Homer: [with a Spanish accent] In America, first you get the sugar, then you get the power, then you get the women...[snores]
Marge: Homer...Homer!
Homer: Wha...what?
Marge: I want you to forget about guarding the stupid sugar! You're being completely paranoid.
Homer: Oh, am I? Am I really? Ah ha! [Pulls a man from behind the pile]
Thief: [holds teacup and saucer] Hello.
Homer: All right, pal: where'd you get the sugar for that tea?
Thief: I nicked it when you let your guard down for that split second, and I'd do it again. [sips tea] Goodbye.
Homer: You see, Marge? Do you see?
Marge: Homer, when are you going to give up this crazy sugar scheme?
Homer: Never, Marge! Never. I can't live the button-down life like you. I want it all: the terrifying lows, the dizzying highs, the creamy middles. Sure, I might offend a few of the bluenoses with my cocky stride and musky odors -- oh, I'll never be the darling of the so-called "City Fathers" who cluck their tongues, stroke their beards, and talk about "What's to be done with this Homer Simpson?"
Marge: Look, just get rid of the sugar, OK?
Homer: No! [Marge leaves] [a swarm of bees lands on Homer and the sugar pile] Aah! Hey, get off my sugar. Bad bees! Bad! [gets stung] Ow. Oww! Oh, they're defending themselves somehow.

Beekeper: very clever Mr. Simpson. Atrract all our bees to your sugar pile and sell them back to us at an inflated price.
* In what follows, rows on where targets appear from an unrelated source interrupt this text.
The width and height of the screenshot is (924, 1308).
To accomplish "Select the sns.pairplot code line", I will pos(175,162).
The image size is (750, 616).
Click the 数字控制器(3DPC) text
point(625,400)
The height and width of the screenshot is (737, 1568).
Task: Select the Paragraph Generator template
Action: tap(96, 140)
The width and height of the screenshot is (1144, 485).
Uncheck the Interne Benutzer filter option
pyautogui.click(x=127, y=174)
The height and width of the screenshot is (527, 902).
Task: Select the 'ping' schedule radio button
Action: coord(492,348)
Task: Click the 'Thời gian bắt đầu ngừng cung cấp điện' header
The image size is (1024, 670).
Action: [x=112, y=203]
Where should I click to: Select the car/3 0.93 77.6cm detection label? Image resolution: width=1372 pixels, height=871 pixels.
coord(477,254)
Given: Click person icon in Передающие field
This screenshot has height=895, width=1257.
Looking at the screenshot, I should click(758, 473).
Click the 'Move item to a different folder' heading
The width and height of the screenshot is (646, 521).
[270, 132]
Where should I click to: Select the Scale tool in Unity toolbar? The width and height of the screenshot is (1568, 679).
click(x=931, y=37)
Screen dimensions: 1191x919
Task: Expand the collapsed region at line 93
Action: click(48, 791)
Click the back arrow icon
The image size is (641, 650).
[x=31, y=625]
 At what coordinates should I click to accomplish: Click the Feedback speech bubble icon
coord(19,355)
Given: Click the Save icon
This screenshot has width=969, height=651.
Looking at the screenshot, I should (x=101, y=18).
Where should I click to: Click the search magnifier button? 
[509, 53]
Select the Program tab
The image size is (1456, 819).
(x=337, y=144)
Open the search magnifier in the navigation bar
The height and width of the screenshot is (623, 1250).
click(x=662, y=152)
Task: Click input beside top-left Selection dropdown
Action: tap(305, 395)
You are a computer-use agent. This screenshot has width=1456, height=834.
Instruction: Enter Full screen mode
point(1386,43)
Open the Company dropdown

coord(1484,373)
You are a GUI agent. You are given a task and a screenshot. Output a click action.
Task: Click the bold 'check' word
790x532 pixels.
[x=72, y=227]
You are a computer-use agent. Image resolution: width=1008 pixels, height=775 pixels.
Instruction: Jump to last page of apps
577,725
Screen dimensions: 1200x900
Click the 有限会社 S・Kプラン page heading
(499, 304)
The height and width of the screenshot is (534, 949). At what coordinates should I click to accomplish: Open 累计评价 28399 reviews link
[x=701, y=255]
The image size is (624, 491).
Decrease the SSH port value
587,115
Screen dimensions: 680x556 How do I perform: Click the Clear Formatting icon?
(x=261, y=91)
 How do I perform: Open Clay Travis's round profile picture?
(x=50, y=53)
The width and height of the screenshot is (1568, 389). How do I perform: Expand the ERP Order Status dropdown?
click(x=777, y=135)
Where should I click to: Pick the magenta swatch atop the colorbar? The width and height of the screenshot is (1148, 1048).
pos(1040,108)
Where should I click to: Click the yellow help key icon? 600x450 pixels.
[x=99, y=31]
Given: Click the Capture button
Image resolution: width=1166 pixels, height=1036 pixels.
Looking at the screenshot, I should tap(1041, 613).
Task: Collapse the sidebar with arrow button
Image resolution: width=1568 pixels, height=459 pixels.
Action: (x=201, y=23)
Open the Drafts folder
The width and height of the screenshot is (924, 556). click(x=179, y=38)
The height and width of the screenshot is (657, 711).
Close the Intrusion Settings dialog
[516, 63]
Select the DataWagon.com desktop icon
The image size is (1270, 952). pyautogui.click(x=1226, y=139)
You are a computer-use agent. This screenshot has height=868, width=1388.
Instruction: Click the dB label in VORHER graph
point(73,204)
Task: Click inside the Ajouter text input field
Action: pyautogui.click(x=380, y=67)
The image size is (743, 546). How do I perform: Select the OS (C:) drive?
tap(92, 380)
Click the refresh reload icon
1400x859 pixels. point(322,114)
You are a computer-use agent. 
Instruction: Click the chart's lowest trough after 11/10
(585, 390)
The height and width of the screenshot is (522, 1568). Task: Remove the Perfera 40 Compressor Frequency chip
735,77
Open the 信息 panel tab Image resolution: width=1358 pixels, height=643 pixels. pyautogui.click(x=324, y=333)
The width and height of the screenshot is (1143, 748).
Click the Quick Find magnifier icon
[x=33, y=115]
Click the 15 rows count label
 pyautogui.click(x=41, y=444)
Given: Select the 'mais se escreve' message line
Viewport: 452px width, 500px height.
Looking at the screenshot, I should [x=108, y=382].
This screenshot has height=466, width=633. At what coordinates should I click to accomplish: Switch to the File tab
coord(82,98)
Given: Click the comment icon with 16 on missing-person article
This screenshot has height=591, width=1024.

Homer: I took who in the what now?

Beekeeper: Simpson you diabolical... How much for the pile?
 
In Who shot Mr. Burns.

Wiggum: hey uh....could we get a look at that leg?
Jasper: yup, that's real spruce. You like it?
Smithers: sir, I am so sorry for shooting you in your wooden leg.
Jasper: you shot who in the what now?
 
[during a video will from Great-Aunt Gladys]
Great-Aunt Gladys: Now, let's get down to business...
Lionel Hutz: [dubbed in] To my executor, Lionel Hutz, I leave $50,000.
Marge: Mr. Hutz!
Lionel Hutz: You'd be surprised how often that works. You really would.

And of course the timeless-That's a paddlin.", never gets old.

Damm, I really miss Phil Hartman.
 
"if only this sugar were as sweet as you"

"drinking has ruined my life, I'm 31 years old!"

"You'll never escape the wrath of the mole people!"